Required work.
Scan the lines below and report each one containing "Dope" by copying it.

Items from a dataset.
_____

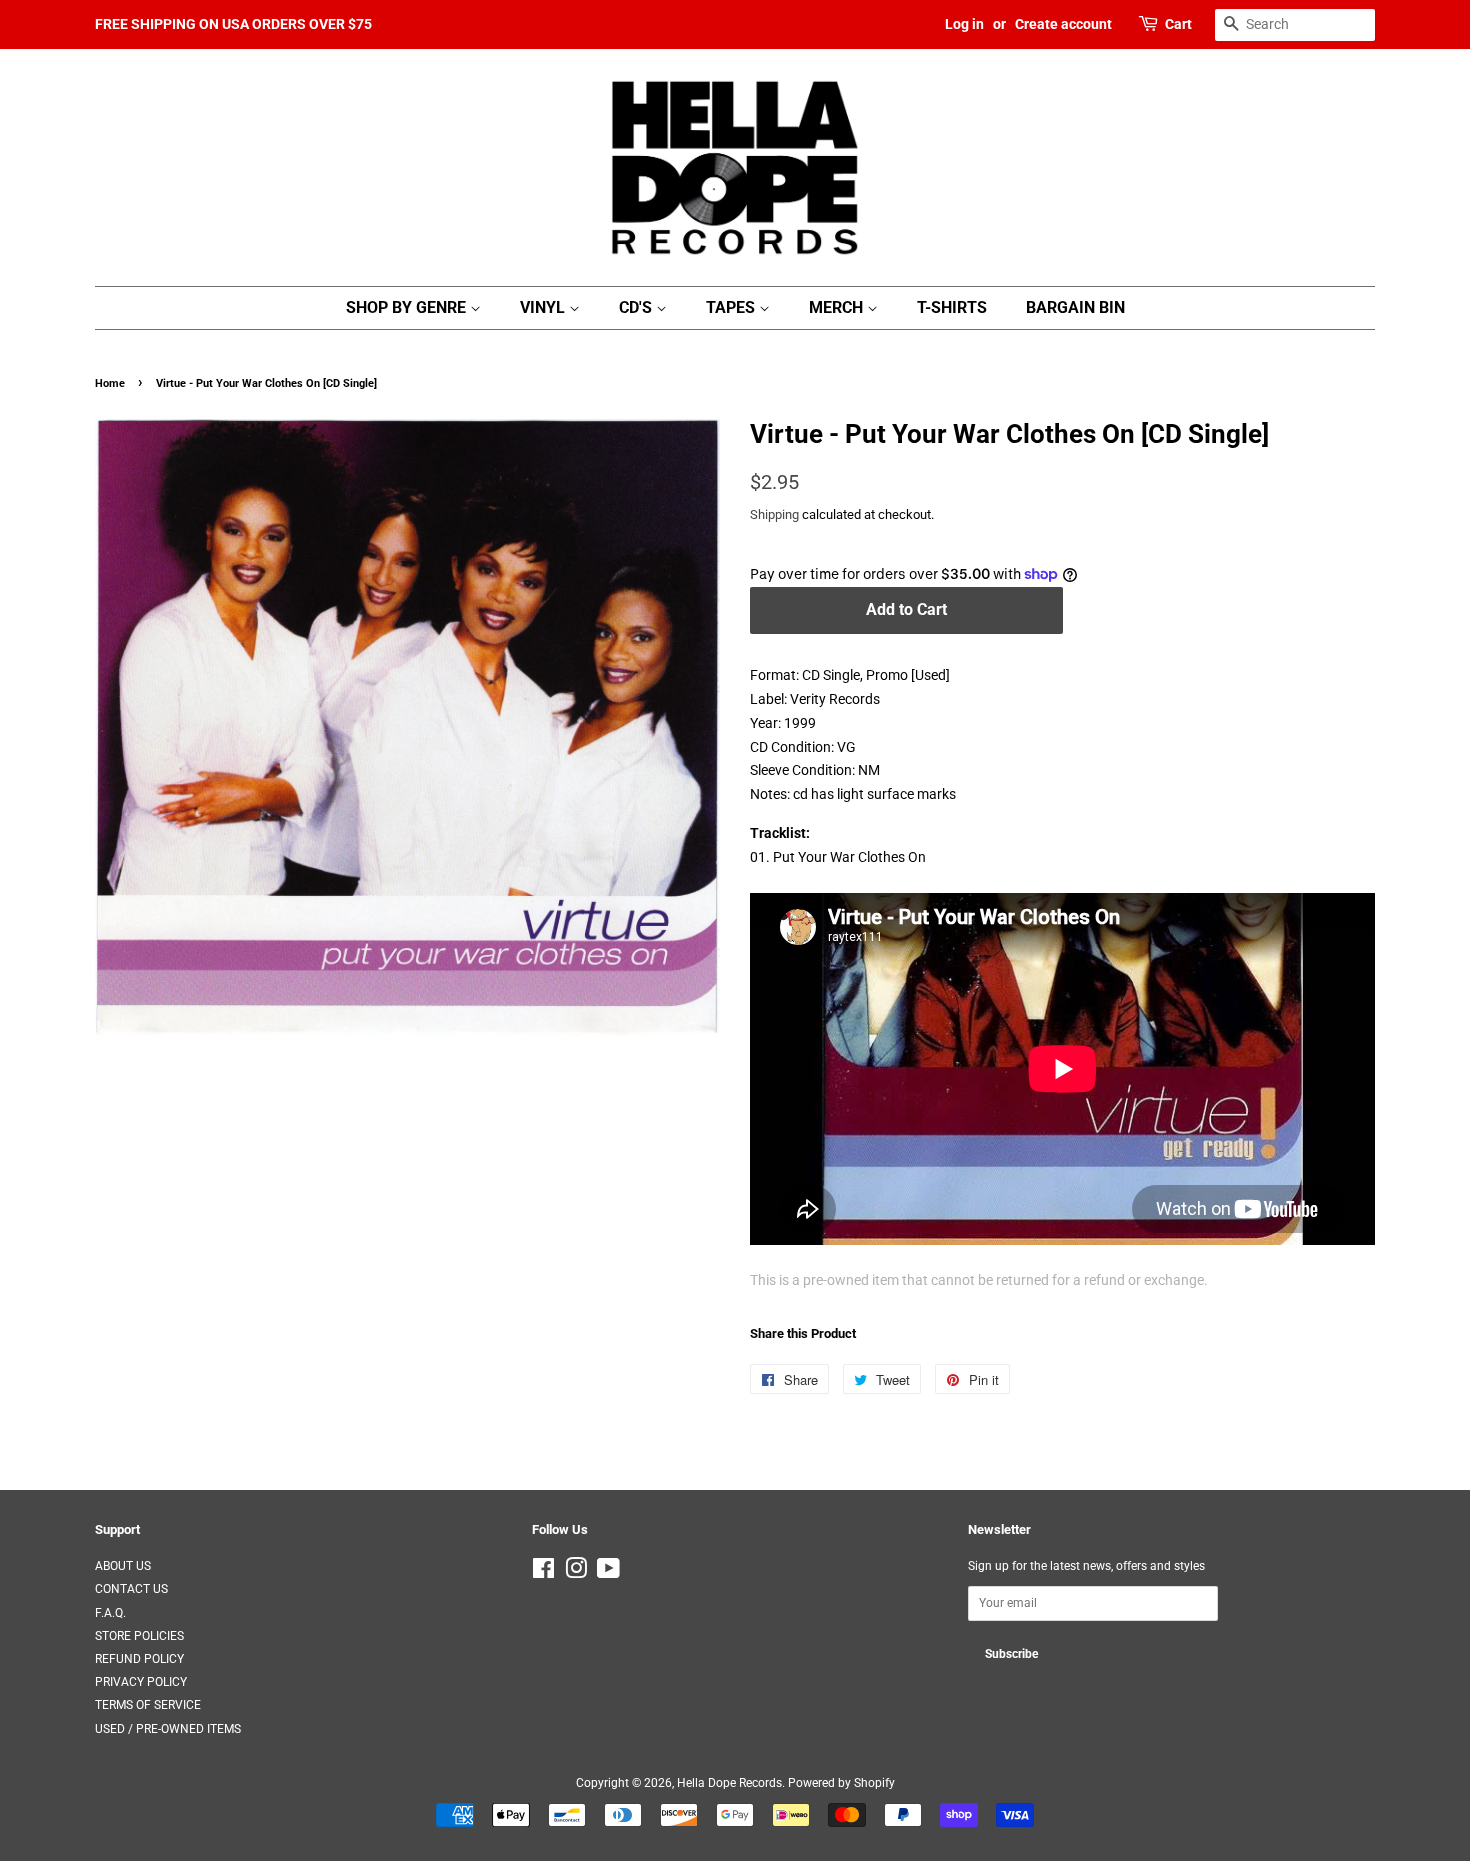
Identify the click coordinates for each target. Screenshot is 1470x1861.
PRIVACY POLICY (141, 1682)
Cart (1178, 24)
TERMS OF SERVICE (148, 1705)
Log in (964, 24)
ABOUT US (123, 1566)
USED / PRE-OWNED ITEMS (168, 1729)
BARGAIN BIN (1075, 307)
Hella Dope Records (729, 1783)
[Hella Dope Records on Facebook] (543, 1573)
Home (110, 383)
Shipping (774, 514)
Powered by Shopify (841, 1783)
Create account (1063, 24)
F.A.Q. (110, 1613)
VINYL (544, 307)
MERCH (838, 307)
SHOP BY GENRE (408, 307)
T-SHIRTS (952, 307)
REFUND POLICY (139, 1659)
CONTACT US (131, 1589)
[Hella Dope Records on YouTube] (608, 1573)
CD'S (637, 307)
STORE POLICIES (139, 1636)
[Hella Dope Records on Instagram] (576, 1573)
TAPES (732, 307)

_____

Response to the exercise.
Hella Dope Records (729, 1783)
[Hella Dope Records on Facebook] (543, 1573)
[Hella Dope Records on YouTube] (608, 1573)
[Hella Dope Records on Instagram] (576, 1573)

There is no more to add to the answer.